- **Exercise goal**
Extract from the entries below, exactly as given, only the lines from the line containing "Given: Select the 分时 chart view" to the line containing "Image resolution: width=594", both lines included.

- **Materials provided**
- - -

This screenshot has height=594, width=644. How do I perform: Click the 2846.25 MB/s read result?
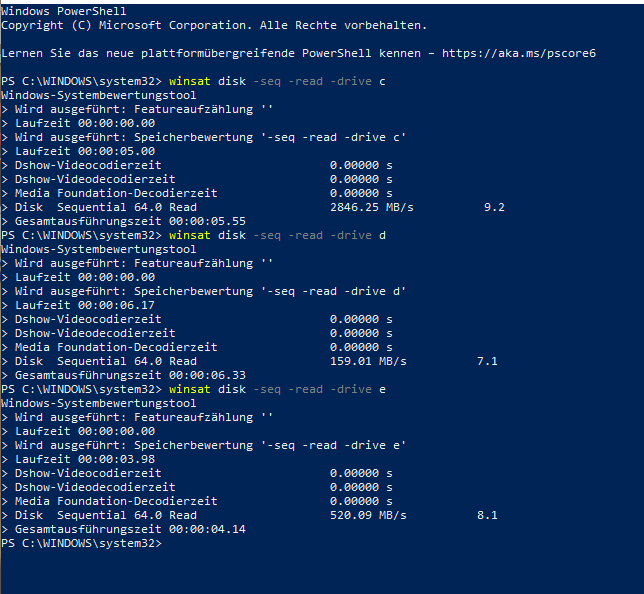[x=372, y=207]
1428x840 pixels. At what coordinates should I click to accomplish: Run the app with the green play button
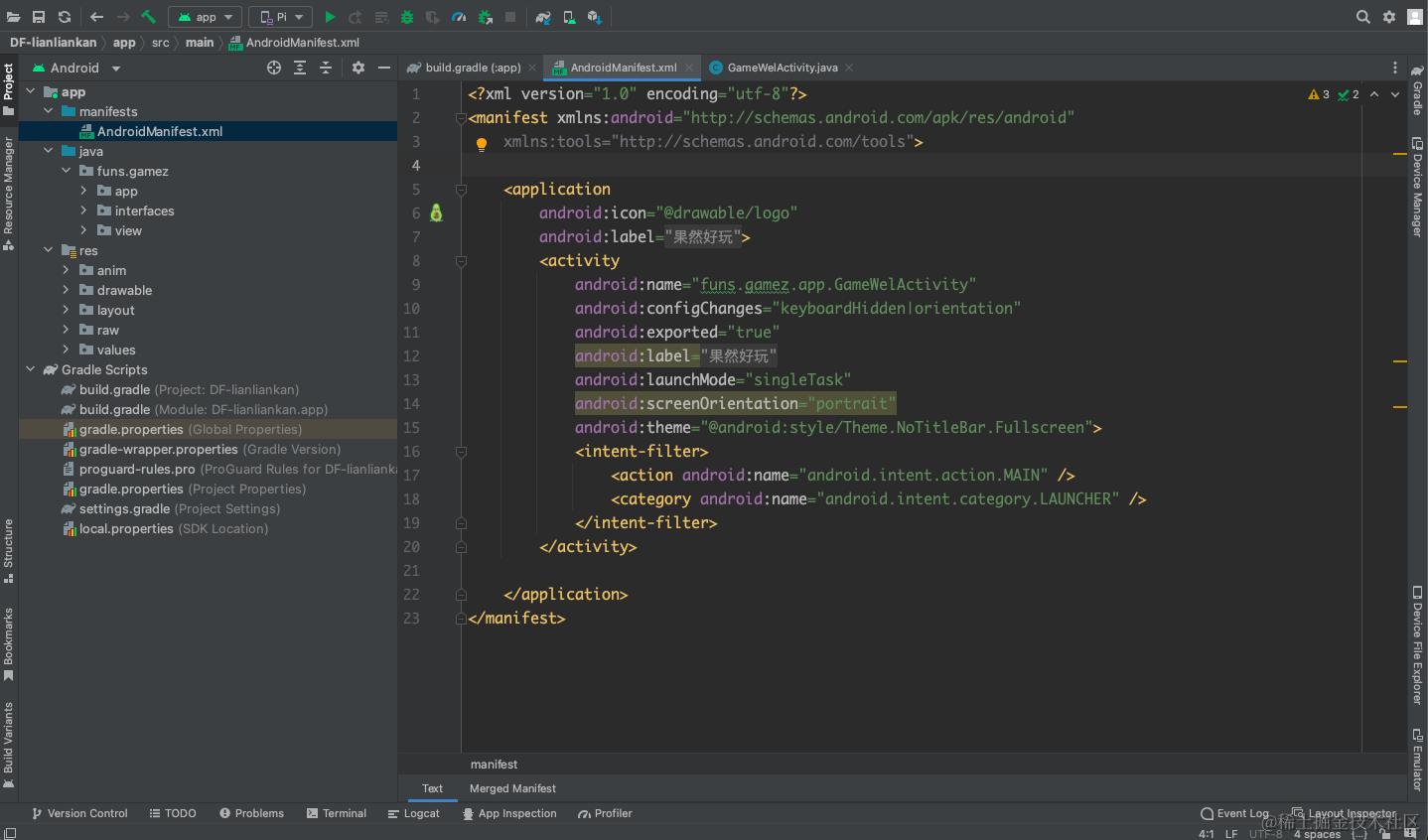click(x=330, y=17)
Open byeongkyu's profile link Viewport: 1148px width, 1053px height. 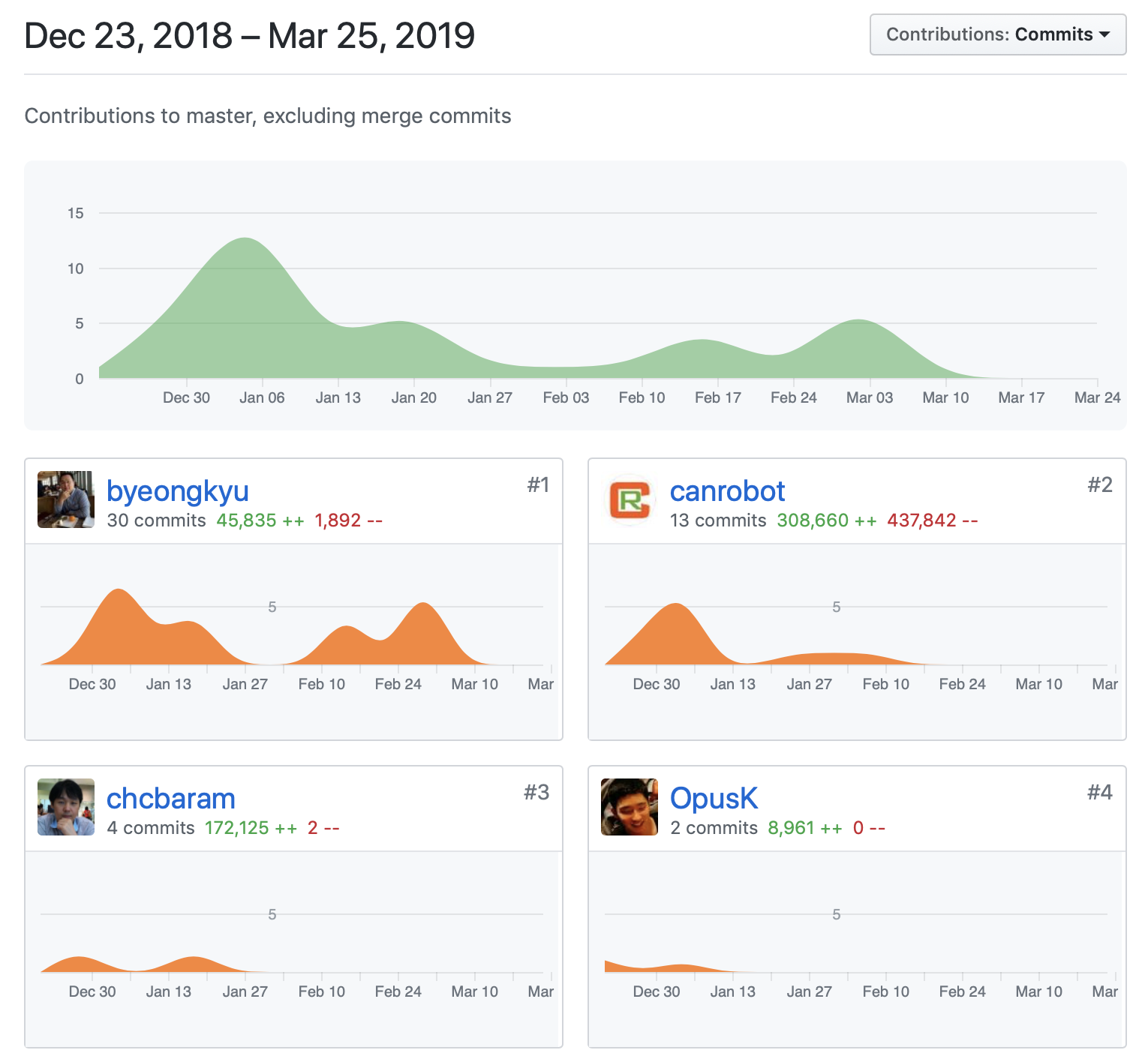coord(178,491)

- - -

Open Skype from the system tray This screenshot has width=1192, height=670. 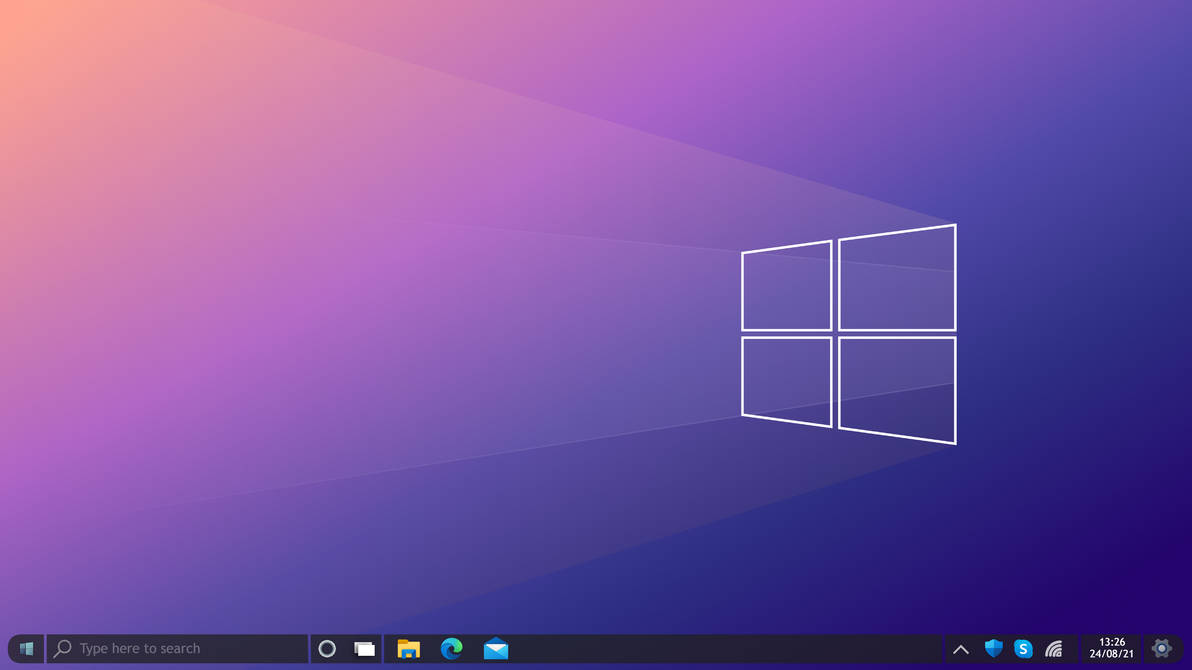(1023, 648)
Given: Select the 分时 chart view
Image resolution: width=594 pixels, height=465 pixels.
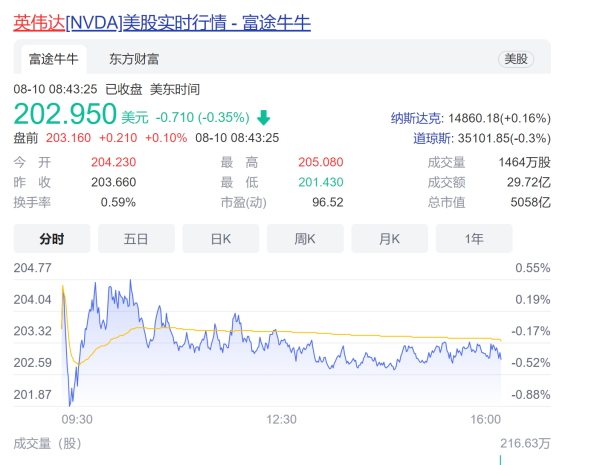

- - -

- **Response below**
Given: Select the 分时 chart view
Image resolution: width=594 pixels, height=465 pixels.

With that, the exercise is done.